The point interviewers listen for is the frozen snapshot — an input that changes mid-scan is not visible until the input image table is refreshed on the next scan.
Q2: What is the difference between XIC and XIO (or LD and LDI)?
Good answer: "XIC stands for Examine If Closed — it is a normally-open contact. The rung passes through XIC if the referenced tag or bit is TRUE (device energised). XIO is Examine If Open — it is a normally-closed contact. The rung passes through XIO if the tag is FALSE. In Mitsubishi dialect, these are LD (load) and LDI (load inverse). The practical importance is in how you wire field devices. A stop button wired normally-closed sends 24V while not pressed — so the XIO instruction sees logic TRUE and the rung passes. When the stop button is pressed, 24V drops, the XIO sees FALSE, and the rung breaks. If you used XIC by mistake, the rung would never pass."
Q3: What is a seal-in rung and why is it used?
Good answer: "A seal-in rung keeps an output energised after the momentary input that started it returns to its rest state. Classic example: a motor start circuit. The start button is momentary — it only closes while you press it. The seal-in rung adds a parallel contact on the output coil: the rung can pass either via the start button OR via the motor coil's own contact. Once the motor starts, its own contact holds the rung true even after the start button releases. The stop button is in series — it overrides the seal-in when pressed. Without the seal-in, the motor would only run while you hold the start button."
If an interviewer puts a rung like this in front of you, be ready to read it aloud: a normally-open Start, a normally-closed Stop in series, and the coil that the seal-in branch latches.
See also: What Is a Seal-in Rung?
Q4: What is the difference between OTE, OTL, and OTU?
Good answer: "OTE is Output Energise — a standard output coil. It is ON when its input rung is TRUE, OFF when the rung is FALSE. OTL is Output Latch — once energised, it stays energised regardless of the rung state. OTU is Output Unlatch — it de-energises the latched output. OTL and OTU must always be used in pairs; an OTL without an OTU creates a latched output with no way to turn it off, which is a bug. I use OTE for most applications and only use OTL/OTU when the logic specifically requires a latched state that persists through a power cycle."
Part 2: Intermediate Technical Questions
Q5: What causes a PLC watchdog fault?
Good answer: "The watchdog timer is a hardware timer that the PLC resets at the end of every successful scan. If the scan takes longer than the configured timeout (often 500ms–2s), the watchdog trips and the PLC stops. Common causes: a very large program or heavily nested function blocks slowing the scan; an infinite loop in Structured Text code; an unhandled exception in a function block. To fix it, profile the scan time, identify the bottleneck, and optimise. You can also increase the watchdog timeout, but that is treating the symptom not the cause."

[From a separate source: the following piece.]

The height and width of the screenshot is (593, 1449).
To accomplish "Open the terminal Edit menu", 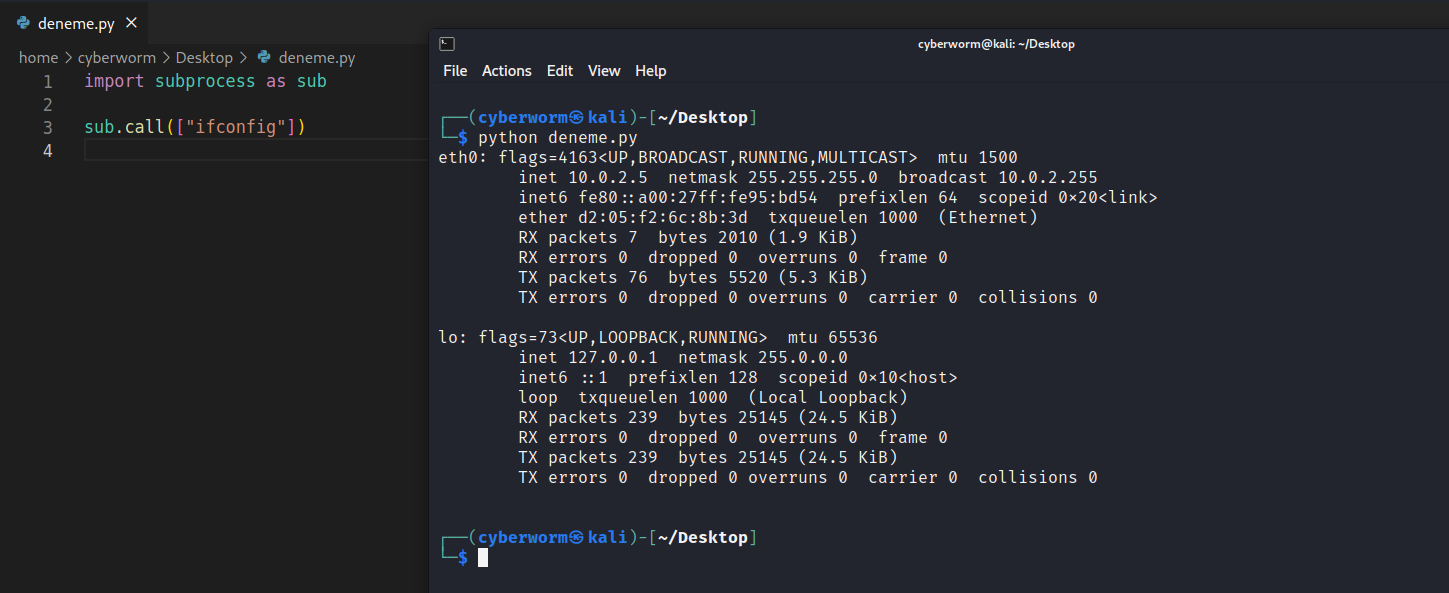I will [x=560, y=71].
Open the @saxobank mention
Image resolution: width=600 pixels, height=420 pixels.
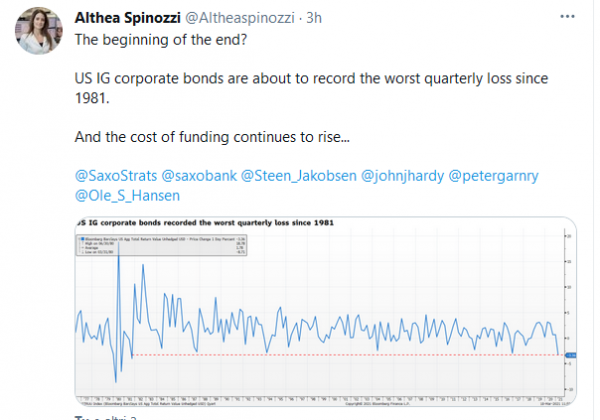click(x=199, y=176)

Q6: How do you detect a rising edge (one-shot)?
Good answer: "A rising edge — detecting the moment a bit transitions from FALSE to TRUE — requires an edge detection function because the PLC evaluates each scan independently and does not inherently 'remember' a previous state. In Allen-Bradley you use ONS (one-shot) or OSR (one-shot rising). In IEC 61131-3 you use the R_TRIG function block. In Mitsubishi you use PLS. These instructions produce a TRUE output for exactly one scan when the input transitions from low to high. Without edge detection, any code triggered by a pushbutton will run for 20–50 scans per press — often causing unintended multiple increments or rapid on-off cycling."
Q7: What happens when you have the same output coil on two different rungs?
Good answer: "This is called a duplicate output, and it is almost always a bug. If the same output appears on rung 5 and rung 15, the value written by rung 15 overwrites the value written by rung 5 in the same scan. The last rung to execute wins. This can cause unpredictable behaviour: the output turns on, then rung 15 turns it off in the same scan — or vice versa. Most good PLC programming tools issue a warning for duplicate outputs. The fix is to reorganise the logic so the output appears only once, or to use intermediate bits to combine the logic."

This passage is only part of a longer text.